Apa Itu Emotional Validation?
Emotional validation adalah proses mengakui dan menerima perasaan seseorang, tanpa menghakimi atau meremehkan. Dalam konteks parenting, ini berarti menunjukkan pada anak bahwa emosi mereka—apapun itu—bernilai dan wajar untuk dirasakan.
Validasi bukan berarti kita setuju dengan perilaku anak, tapi kita memahami perasaannya terlebih dahulu sebelum menanggapi. Contoh sederhananya:
“Kamu marah karena mainannya rusak, ya? Wajar kok merasa kesal kalau mainan kesayangan rusak.”
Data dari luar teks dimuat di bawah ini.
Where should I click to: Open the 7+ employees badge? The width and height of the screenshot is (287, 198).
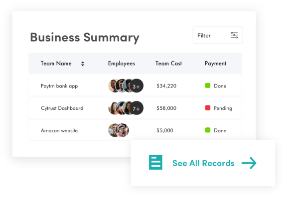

Dengan begitu, anak belajar bahwa perasaannya itu sah, dan dia tidak salah karena merasa sedih, kecewa, atau marah.
Kenapa Anak Perlu Merasakan Emotional Validation?
Membantu Anak Memahami dan Mengatur Emosi
Ketika anak tahu bahwa emosi mereka diterima, mereka lebih mudah mengidentifikasi dan menamai perasaannya. Ini adalah langkah awal dari kecerdasan emosional. Anak yang terbiasa divalidasi lebih mampu mengelola emosi secara sehat di kemudian hari.Mengurangi Ledakan Emosi
Anak yang merasa dipahami cenderung lebih tenang dan kooperatif. Sering kali, tantrum atau ledakan emosi muncul bukan karena hal sepele, tapi karena mereka merasa tidak didengar atau dimengerti.Membangun Hubungan yang Aman dan Dekat
Validasi membuat anak merasa aman secara emosional. Mereka tahu bahwa orang tuanya bisa menerima perasaannya, bahkan di saat-saat sulit. Ini memperkuat ikatan emosional antara anak dan orang tua.Menghindari Pola Toxic Positivity
Ucapan seperti “Kamu harus selalu bahagia” atau “Jangan sedih terus dong” bisa membuat anak menekan emosinya. Padahal, semua emosi—termasuk yang tidak nyaman—perlu diakui dan diproses, bukan disangkal.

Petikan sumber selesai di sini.